Facebook’s China playbook

As you have undoubtedly heard by now, Facebook CEO Mark Zuckerberg and his girlfriend* were spotted in Shanghai on Wednesday. This has lead to a completelypredictable round of speculation as to whether this signals some new development in Facebook + China. This sort of navel gazing takes off whenever Zuck comes to China, or looks in the direction of China, or gets lunch at P.F. Chang’s, or whatever. And why not? Facebook is the biggest social network in the world. China has the biggest population of Internet users in the world. Facebook is going public soon. Zuck is learning Chinese, etc. So a Zuck sighting in China is, to invoke the memory of Arsenio Hall, one of the things that make you go, hmm…

Despite all of that, leave to our friends at the excellent Tech in Asia blog to have the most sensible take, “Zuckerberg is in China…Who cares?” Indeed.

Obviously, we don’t know a thing about Facebook’s designs on China. But to make sense of the speculation it’s helpful to consider the actual scenarios by which Facebook or Twitter or indeed any foreign social network might enter China, and to look at how different stakeholder groups will react to the possible scenarios. This is different than analyzing business strategy or financial implications, but ultimately it’s all connected.

At the risk of oversimplifying, there are four major scenarios that we can envision: extending the mothership service to China; developing a separate “splinter” service for China under the original brand (this could be disconnected from the main service, or just enforce dramatically different policies); buying an existing Chinese social network; and doing nothing. Obviously, they’re not all immediately practical. Facebook is blocked in China, which makes extending the mothership difficult. There are also intermediate possibilities that blend aspects of these scenarios, but that’s a deep rabbit hole to go down. Along with these scenarios there are five major stakeholder groups, not including Facebook themselves: the Chinese government; Chinese Internet users (potential customers); Western activists and governments; investors; and the Western public (aka Facebook’s current users).

The easiest way to look at all these moving parts is to simply throw the whole thing in a table that considers for each scenario the risks and how each of the stakeholder groups is likely to react (click the table for a larger, EZ-reading version):

china playbook

Admittedly this format throws a lot of nuance overboard, but nevertheless there’s a clear three-way conflict that emerges. The approaches that are more acceptable to the Chinese authorities are both riskier with regards to Western activists and regulators and, importantly, less relevant to Chinese users. The approaches that are most relevant to Chinese users and have the highest potential return to the business are unacceptable to the Chinese government. Ultimately the Chinese government calls the shots.
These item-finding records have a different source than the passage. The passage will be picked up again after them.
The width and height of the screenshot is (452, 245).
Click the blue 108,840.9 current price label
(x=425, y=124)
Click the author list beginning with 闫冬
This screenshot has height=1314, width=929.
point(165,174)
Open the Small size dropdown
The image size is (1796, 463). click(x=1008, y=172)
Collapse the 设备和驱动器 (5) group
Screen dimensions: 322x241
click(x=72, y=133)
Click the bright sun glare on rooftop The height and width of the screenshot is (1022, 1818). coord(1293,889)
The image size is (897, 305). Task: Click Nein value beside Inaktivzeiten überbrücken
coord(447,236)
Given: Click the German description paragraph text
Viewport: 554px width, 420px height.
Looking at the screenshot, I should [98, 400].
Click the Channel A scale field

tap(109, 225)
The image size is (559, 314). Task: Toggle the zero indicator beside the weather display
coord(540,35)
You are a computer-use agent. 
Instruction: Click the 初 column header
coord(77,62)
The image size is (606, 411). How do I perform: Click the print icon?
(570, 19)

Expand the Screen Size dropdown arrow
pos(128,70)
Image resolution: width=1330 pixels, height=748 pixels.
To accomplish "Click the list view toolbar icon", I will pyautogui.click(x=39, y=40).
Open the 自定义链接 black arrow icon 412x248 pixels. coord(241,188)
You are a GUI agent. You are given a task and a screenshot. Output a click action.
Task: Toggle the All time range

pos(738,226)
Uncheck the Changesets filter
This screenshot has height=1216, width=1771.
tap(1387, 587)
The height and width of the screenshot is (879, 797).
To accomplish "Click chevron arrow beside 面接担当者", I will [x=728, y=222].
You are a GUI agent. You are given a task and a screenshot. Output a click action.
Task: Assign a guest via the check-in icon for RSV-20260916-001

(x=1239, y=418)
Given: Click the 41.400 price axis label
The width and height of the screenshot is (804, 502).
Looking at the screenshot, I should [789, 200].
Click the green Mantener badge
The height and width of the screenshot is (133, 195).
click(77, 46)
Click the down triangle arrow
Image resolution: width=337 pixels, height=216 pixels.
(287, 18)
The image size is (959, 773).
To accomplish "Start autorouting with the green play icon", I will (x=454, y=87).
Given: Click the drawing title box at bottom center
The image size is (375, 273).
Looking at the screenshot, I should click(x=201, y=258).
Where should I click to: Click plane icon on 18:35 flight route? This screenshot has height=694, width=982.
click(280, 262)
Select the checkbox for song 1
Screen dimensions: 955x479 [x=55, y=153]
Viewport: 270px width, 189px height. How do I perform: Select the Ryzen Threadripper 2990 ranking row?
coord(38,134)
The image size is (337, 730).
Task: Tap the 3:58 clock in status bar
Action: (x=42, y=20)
The basic math is that to even have a chance of operating here Facebook would have to apply the mandated censorship policies either just to users of its core service in China or to a spinoff service that is kept separate from the core service. It would also have to be prepared to surrender Chinese user information to the authorities if requested. That will raise eyebrows as Facebook knows a ton about its users by design.

The risks of these approaches are clear to anyone who has studied the history of Yahoo in China and followed the congressional grilling of US Internet firms operating in China back in 2006. That was the stone age of social networking (Rupert Murdoch bought MySpace, Facebook turned 2, Twitter was hatched), and the political atmosphere around such things has not become any less sensitive since then. If anything, the messianic aura that clings to social networks and of which Chinese authorities have always been so distrustful has been exacerbated by last year’s political events in the Middle East. And let’s not forget recent events here in China and the leadership transition later this year.

There are ways to create distance between the core Facebook brand and service and the Chinese government’s likely requirements, but those ways don’t eliminate political risk at home, and they all make the service less appealing to Chinese users. These same users are already being wooed away from traditional social networks by microblogs and have a colorful history of rejecting foreign online services as irrelevant even when they’ve been allowed to operate here without restriction. Remember MySpace China? Me neither, and a friend of mine helped launch it. Owning a local social network would provide a layer of insulation from the risk of Western backlash, but at the expense of sacrificing much of the point of entering China.

None of this predicts whether Facebook will enter China, or how they might attempt such a thing. They’re probably playing a very long game. Whatever path they choose, it won’t be easy, either in China or at home. Bear that in mind next time Zuck is spotted in China and the tongues start wagging.

*Note to editors: Can we get over the fact that Zuck’s girlfriend is Chinese American? Everyone is compelled to point this out, but net impact on the Facebook-in-China story is zero-point-zero.

Note: This post was originally published on the defunct group blog Rectified.name.